S&P encerra avaliação de crédito da Ambipar (AMBP3) após calote e pedidos de recuperação judicial

S&P Global Ratings interrompe ratings de crédito da Ambipar (AMBP3) após default e pedidos de proteção judicial no Brasil e EUA. Empresa demite 35 diretores em meio a crise de governança.
03/12/2025 às 08:31 | Atualizado há 2 meses
               
S&P Ambipar
S&P para de avaliar notas de crédito da Ambipar (AMBP3). (Imagem/Reprodução: Moneytimes)

A S&P Global Ratings anunciou o fim da avaliação de crédito da Ambipar (AMBP3). A decisão ocorre após calote em obrigações financeiras e pedidos de recuperação judicial no Brasil e nos EUA.

A empresa enfrenta irregularidades em derivativos de green bonds, rebaixamento de nota e demissão de 35 diretores por falhas em governança. Investidores monitoram o plano de reestruturação.

A S&P Ambipar Global Ratings anunciou que não vai mais acompanhar nem avaliar as notas de crédito da Ambipar (AMBP3). A decisão saiu em um comunicado ao mercado nesta quarta-feira (3).

A agência tomou essa atitude depois que a empresa deu calote e pediu proteção judicial contra credores no Brasil e nos Estados Unidos.

Tudo começou com a descoberta de irregularidades em operações financeiras. Elas envolviam derivativos ligados a green bonds. Em setembro, a Ambipar pediu uma liminar preventiva para ganhar tempo com a pressão financeira. A S&P rebaixou a nota na época.

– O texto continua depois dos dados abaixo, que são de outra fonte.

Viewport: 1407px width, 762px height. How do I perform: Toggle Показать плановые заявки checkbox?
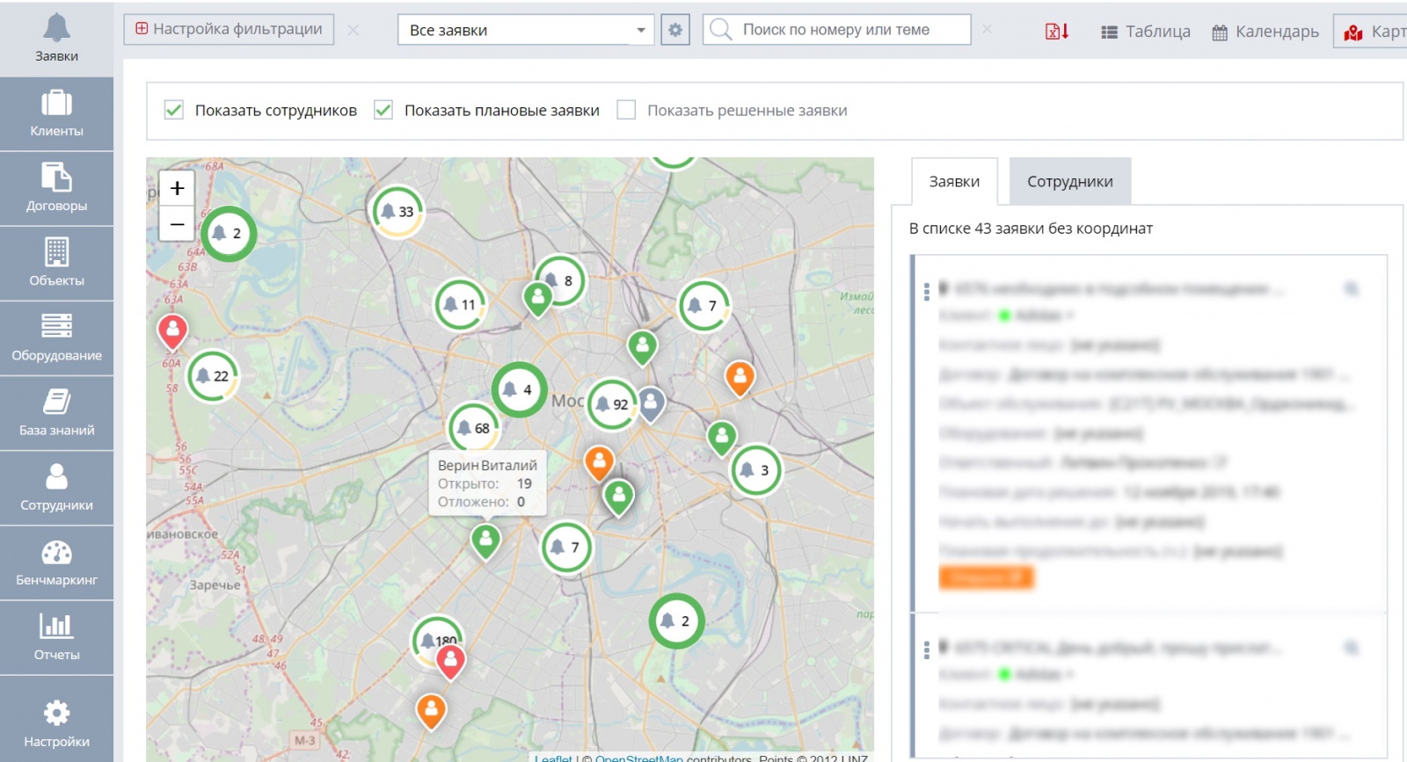click(x=383, y=111)
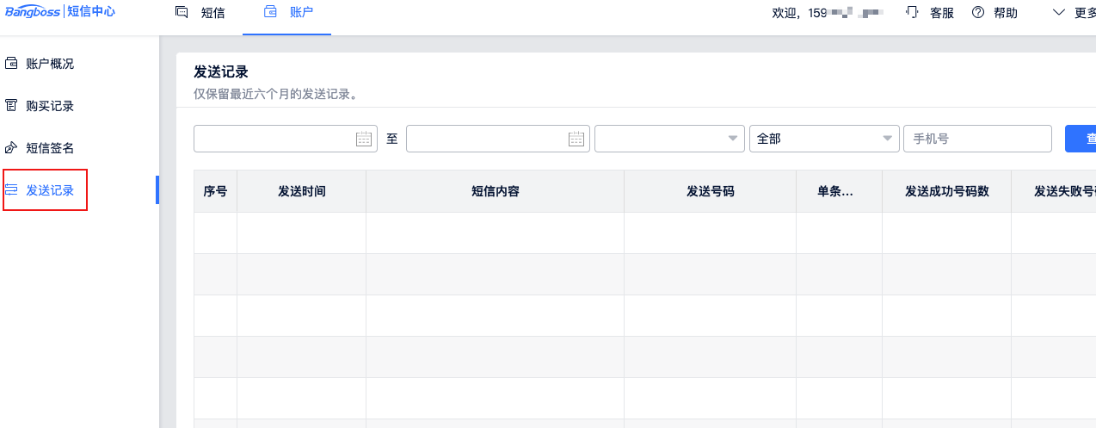Click the 短信签名 pen icon
The image size is (1096, 428).
coord(12,148)
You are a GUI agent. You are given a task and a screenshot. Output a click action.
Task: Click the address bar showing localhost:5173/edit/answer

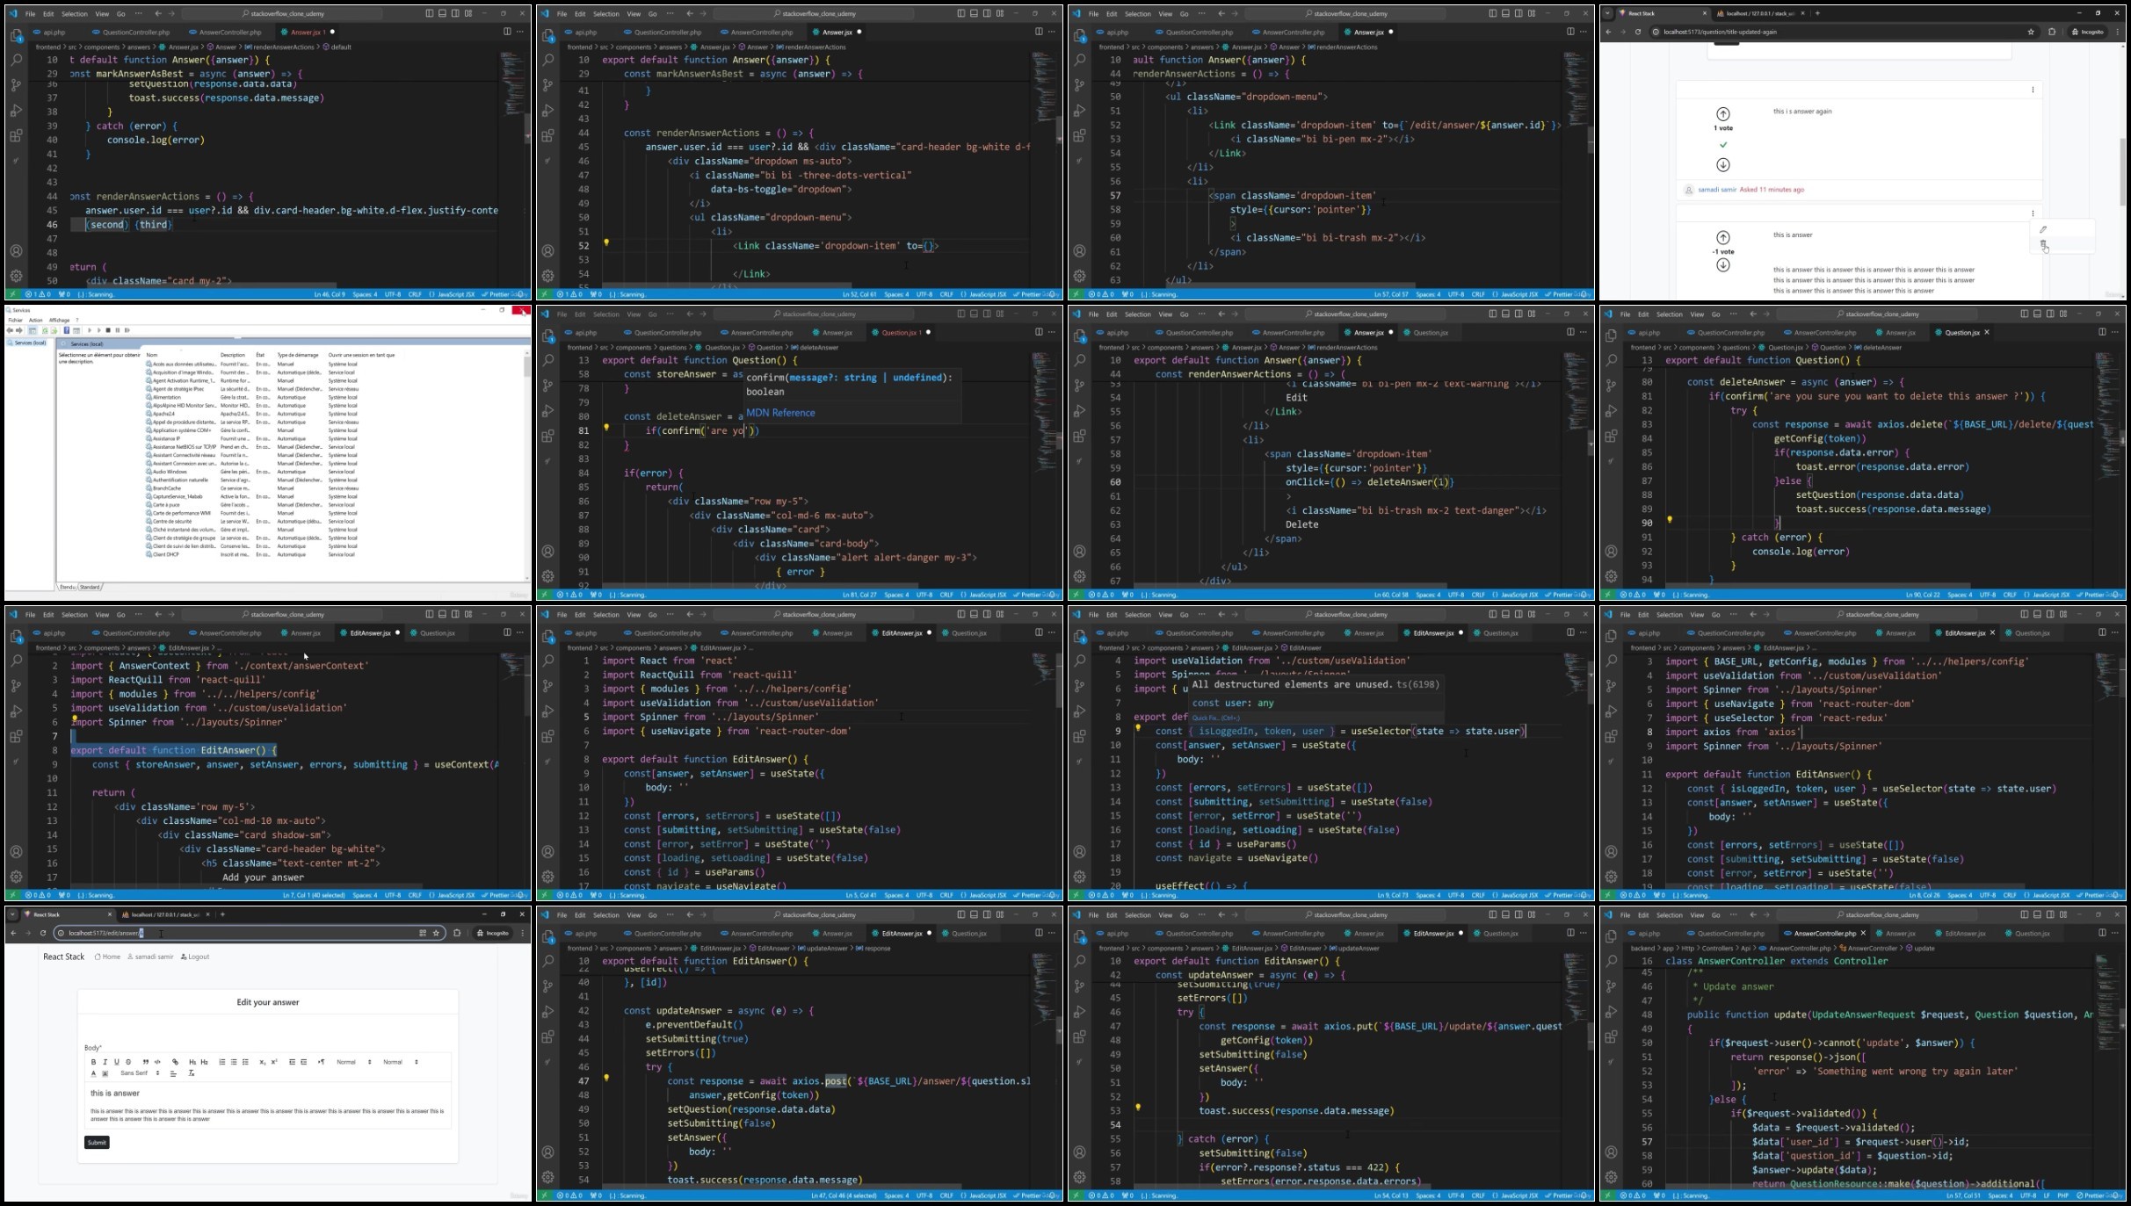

Em outubro, veio o pedido formal de recuperação judicial nos dois países. Agora, a agência optou por retirar todas as avaliações de risco de vez.

Na segunda-feira (1º), a Ambipar confirmou a demissão de 35 diretores e gestores. O motivo: falhas graves em governança e gestão de riscos. A empresa admitiu problemas estruturais e apresentou um plano de reconstrução para os próximos meses.

Isso responde a questionamentos da B3. A companhia enfrenta perda de confiança, turbulência financeira e dúvidas sobre sua gestão. O mercado vê sinais claros de crise interna.

Esses eventos marcam um momento delicado para a Ambipar. Investidores acompanham os próximos passos na reestruturação.